A word-for-word copy is needed of the line containing "Task: Choose 800 × 600 at the slider bottom" and every line after it through the end of the records below, leaving out all pictures.
*** RECORD SET Section Begins ***
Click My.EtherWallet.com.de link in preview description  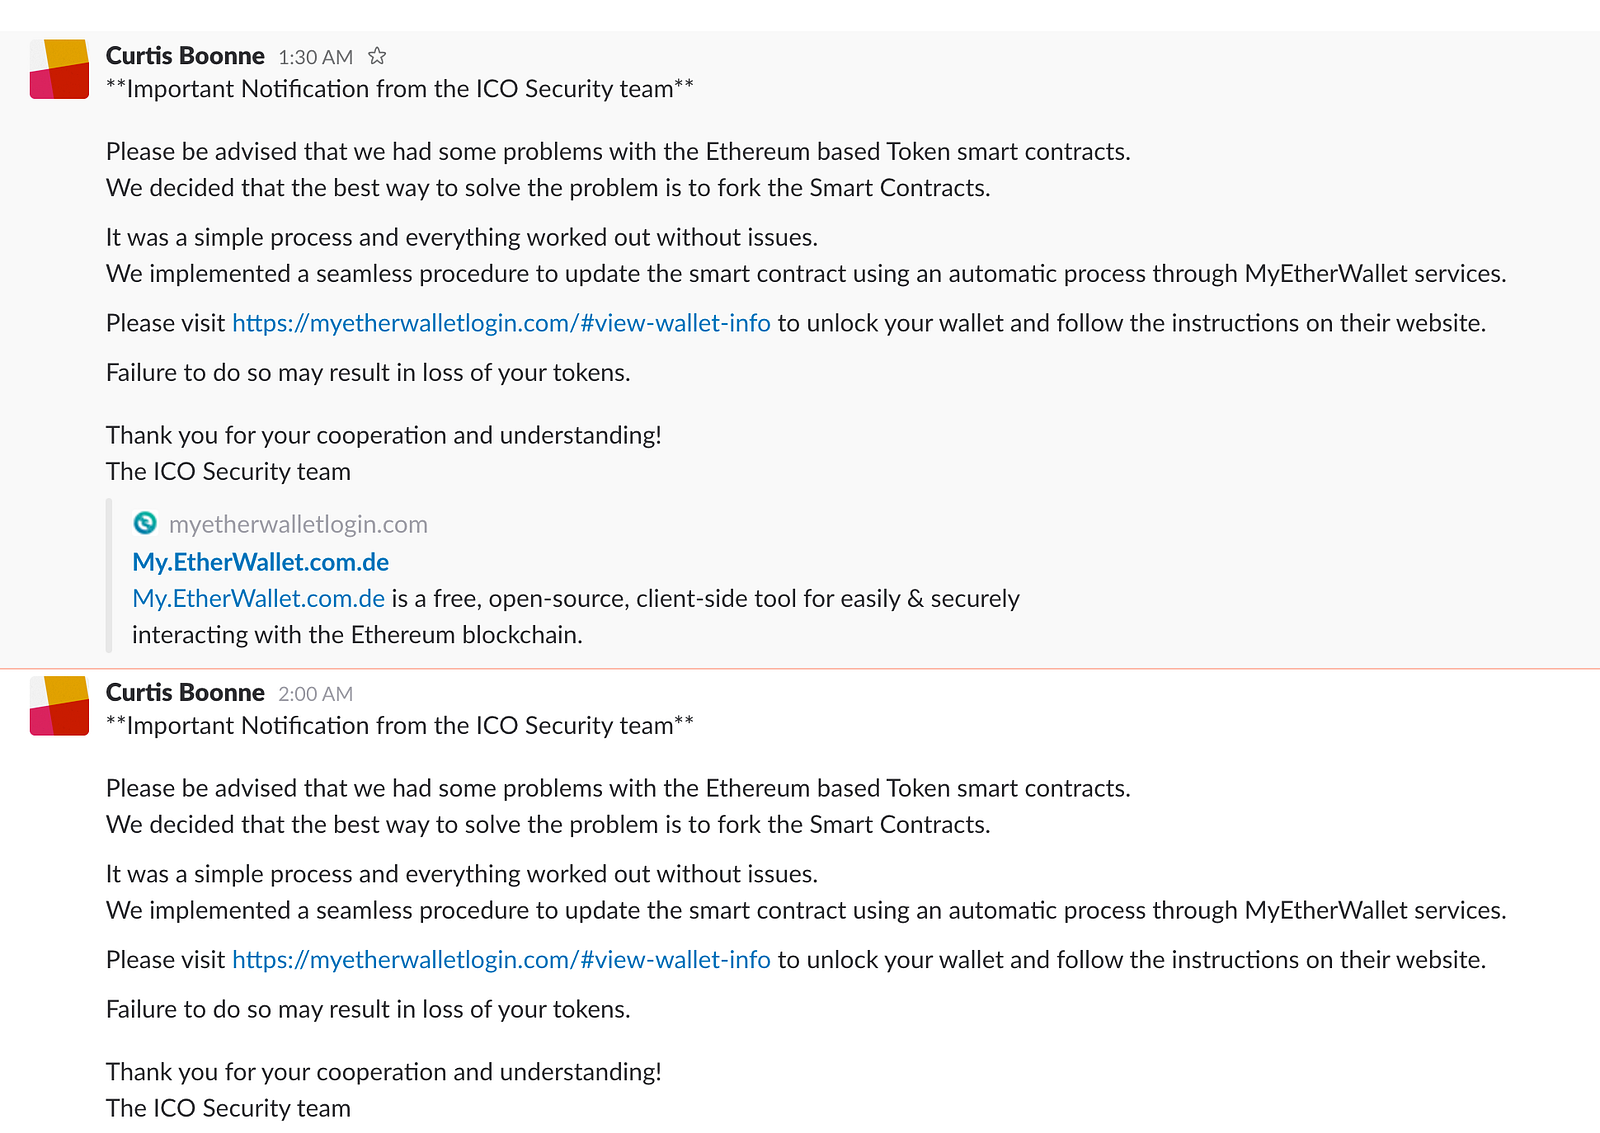coord(258,598)
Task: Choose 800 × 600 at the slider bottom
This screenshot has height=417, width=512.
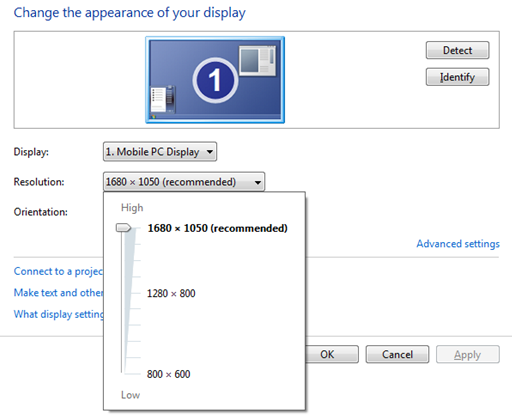Action: [169, 374]
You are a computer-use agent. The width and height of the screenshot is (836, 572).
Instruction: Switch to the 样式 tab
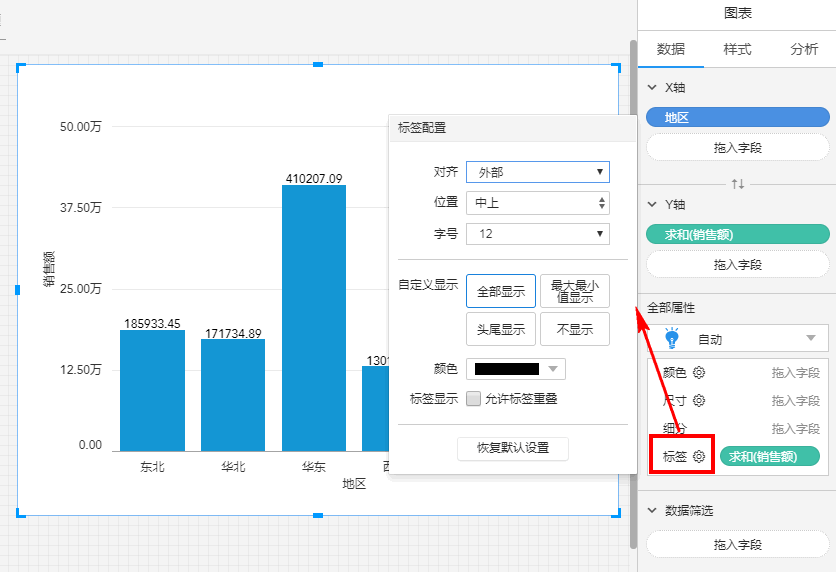click(737, 49)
*** RECORD SET Section Ends ***
## SOLUTION TO THE PROBLEM
Task: Choose 800 × 600 at the slider bottom
This screenshot has height=417, width=512.
Action: [169, 374]
You are a computer-use agent. The width and height of the screenshot is (836, 572).
Instruction: Switch to the 样式 tab
click(737, 49)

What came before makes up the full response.